Yaz tatilinde, bir ayağımızda, Rahmetli Babamızın köyündeydi… O
tatilde de, ‘Konak Kültürünü bütün yönleriyle almış…’ rahmetli
babaannemizin yanında geçirirdik. Eski ve Yeni yazıya hâkim şairane
ruhlu bir insandı. Bizlerin yetişmesinde de emekleri büyüktür.
Şunu ifade etmeliyim… 1970’li yılların Türkiye’si ile 2025’li yılların
Türkiye’si çok farklıdır. Günümüzde artık, ‘şehir toplumu…’ olduk.

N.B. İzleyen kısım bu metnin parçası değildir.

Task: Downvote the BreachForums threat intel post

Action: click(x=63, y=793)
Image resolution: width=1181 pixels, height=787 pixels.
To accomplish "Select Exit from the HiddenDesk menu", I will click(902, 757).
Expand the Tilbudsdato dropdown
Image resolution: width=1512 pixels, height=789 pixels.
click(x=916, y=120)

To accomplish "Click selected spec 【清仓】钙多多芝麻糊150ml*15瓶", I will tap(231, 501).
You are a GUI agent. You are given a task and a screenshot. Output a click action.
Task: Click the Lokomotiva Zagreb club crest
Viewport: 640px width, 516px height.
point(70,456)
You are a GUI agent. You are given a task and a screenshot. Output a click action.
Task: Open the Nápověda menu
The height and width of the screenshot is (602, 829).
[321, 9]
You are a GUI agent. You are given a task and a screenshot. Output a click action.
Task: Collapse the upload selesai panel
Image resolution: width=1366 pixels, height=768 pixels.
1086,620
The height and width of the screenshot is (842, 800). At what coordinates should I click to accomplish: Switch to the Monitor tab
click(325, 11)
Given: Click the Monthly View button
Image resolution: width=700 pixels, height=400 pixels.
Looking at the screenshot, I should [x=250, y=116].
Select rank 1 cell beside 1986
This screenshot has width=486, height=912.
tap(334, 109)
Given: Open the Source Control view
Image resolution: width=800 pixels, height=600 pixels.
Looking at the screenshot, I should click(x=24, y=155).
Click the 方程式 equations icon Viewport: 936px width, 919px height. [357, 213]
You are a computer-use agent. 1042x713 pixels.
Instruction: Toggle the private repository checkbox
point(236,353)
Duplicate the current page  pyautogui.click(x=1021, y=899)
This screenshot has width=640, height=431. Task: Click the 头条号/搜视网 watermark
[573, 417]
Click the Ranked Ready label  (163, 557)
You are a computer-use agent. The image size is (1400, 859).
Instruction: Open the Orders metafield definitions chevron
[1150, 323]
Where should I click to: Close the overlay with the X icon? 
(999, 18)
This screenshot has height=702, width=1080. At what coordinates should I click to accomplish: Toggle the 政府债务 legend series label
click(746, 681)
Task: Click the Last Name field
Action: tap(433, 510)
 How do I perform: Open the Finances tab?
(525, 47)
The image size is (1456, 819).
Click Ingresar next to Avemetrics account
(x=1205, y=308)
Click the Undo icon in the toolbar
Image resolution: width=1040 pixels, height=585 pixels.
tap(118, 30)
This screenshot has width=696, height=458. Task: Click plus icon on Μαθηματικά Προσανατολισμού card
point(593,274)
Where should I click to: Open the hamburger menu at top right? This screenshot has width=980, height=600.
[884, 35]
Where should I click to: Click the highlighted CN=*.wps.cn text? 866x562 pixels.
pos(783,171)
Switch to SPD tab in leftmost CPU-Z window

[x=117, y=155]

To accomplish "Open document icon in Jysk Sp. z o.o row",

Toprağa olan bağımız ha koptu, ha kopmakta diyebilirim. Şehirde,
kalabalıklar bizleri yoruyor… Çocukları da aynı şekilde… Doğayla
başbaşa yaşamak inanınız insana ayrı bir zevk ve huzur veriyor. Dün,
bizim çocukluğumuzda doğayla baş başaydık… Saf, duru, berrak bir su
gibi hayata bakışımız vardı. Yüksek bir morale sahiptik… Hiçbir
endişemiz yoktu… Hayata karşı ilgiliydik, duyarlıydık, meraklıydık,
heyecanlıydık,  milli hislerimiz alabildiğine yüksekti… Okuma
kültürümüzde yüksekti diyebilirim…

Yaz tatiline girdik… Hayata mutlaka tebessüm edelim… O tebessümü,
yüksek bir moralle çocuklarımızla paylaşalım… Onlara, yüreğimizi
açalım… Geleceğin büyük ufuklarını müjdeleyelim. İdealizm önemlidir.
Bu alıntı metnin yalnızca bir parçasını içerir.